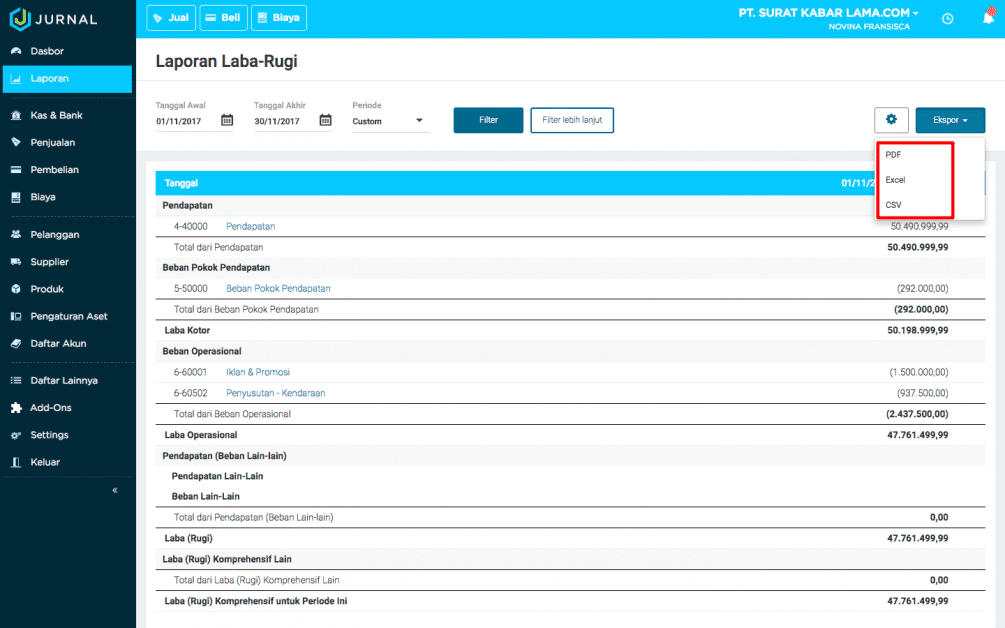This screenshot has height=628, width=1005.
Task: Click the clock history icon
Action: 948,19
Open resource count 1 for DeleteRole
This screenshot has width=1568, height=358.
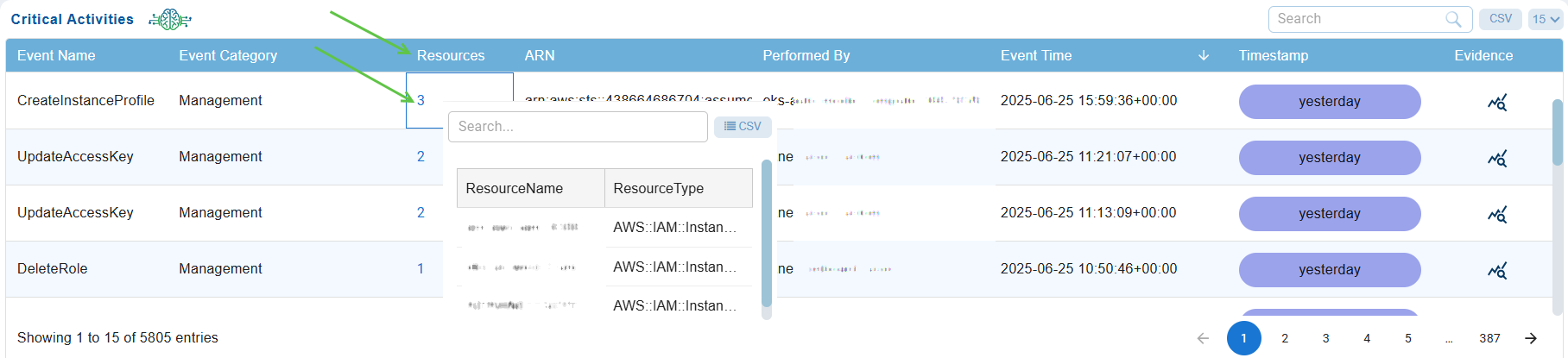tap(420, 269)
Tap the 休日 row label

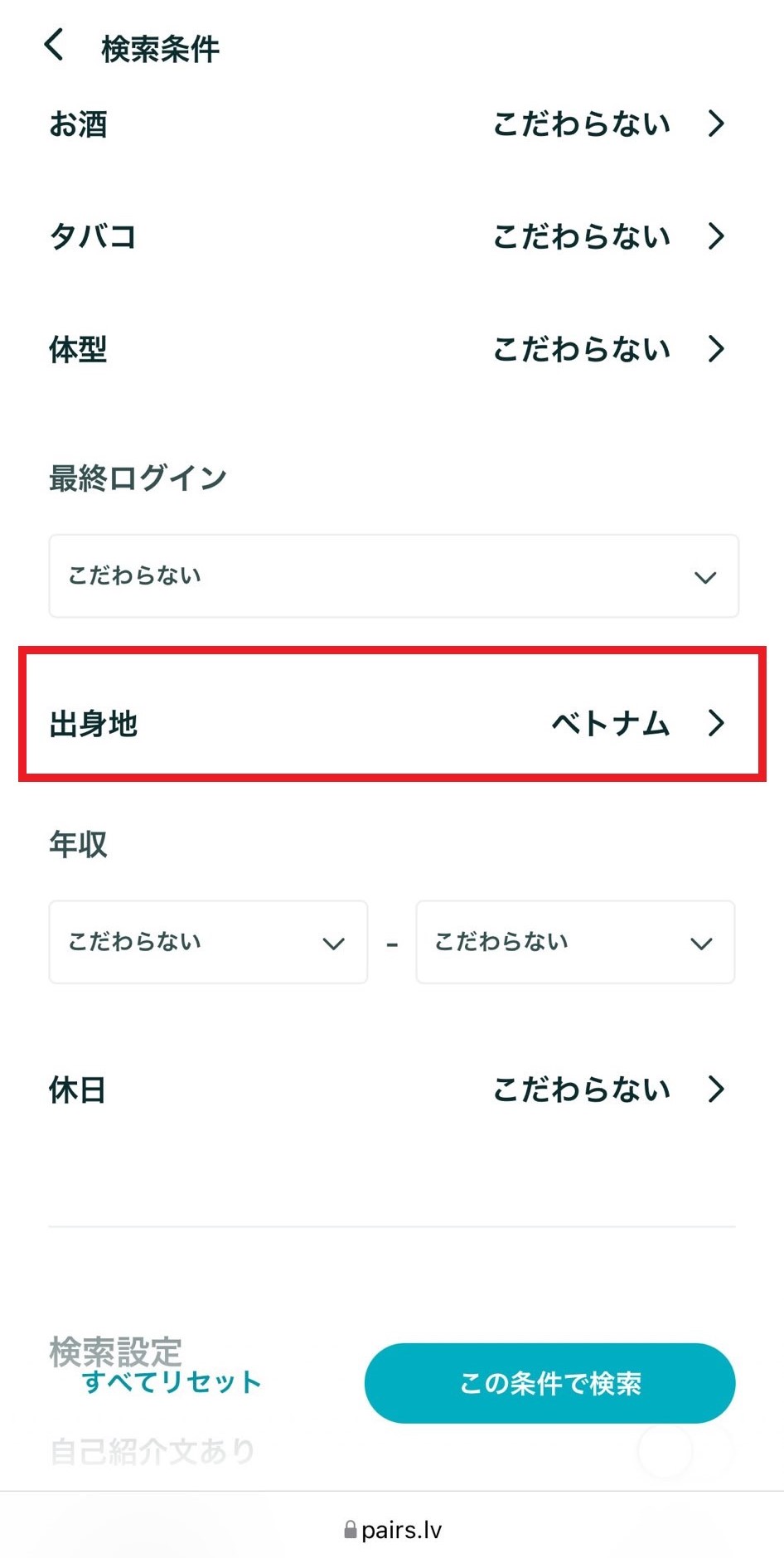77,1090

□ □ □

An exact reproduction of the lines from the line containing "Open resource count 1 for DeleteRole" through the end of the listing above is needed; pictures stay out.

• RESULT FOR THIS EXERCISE:
Open resource count 1 for DeleteRole
This screenshot has width=1568, height=358.
tap(420, 269)
Tap the 休日 row label

77,1090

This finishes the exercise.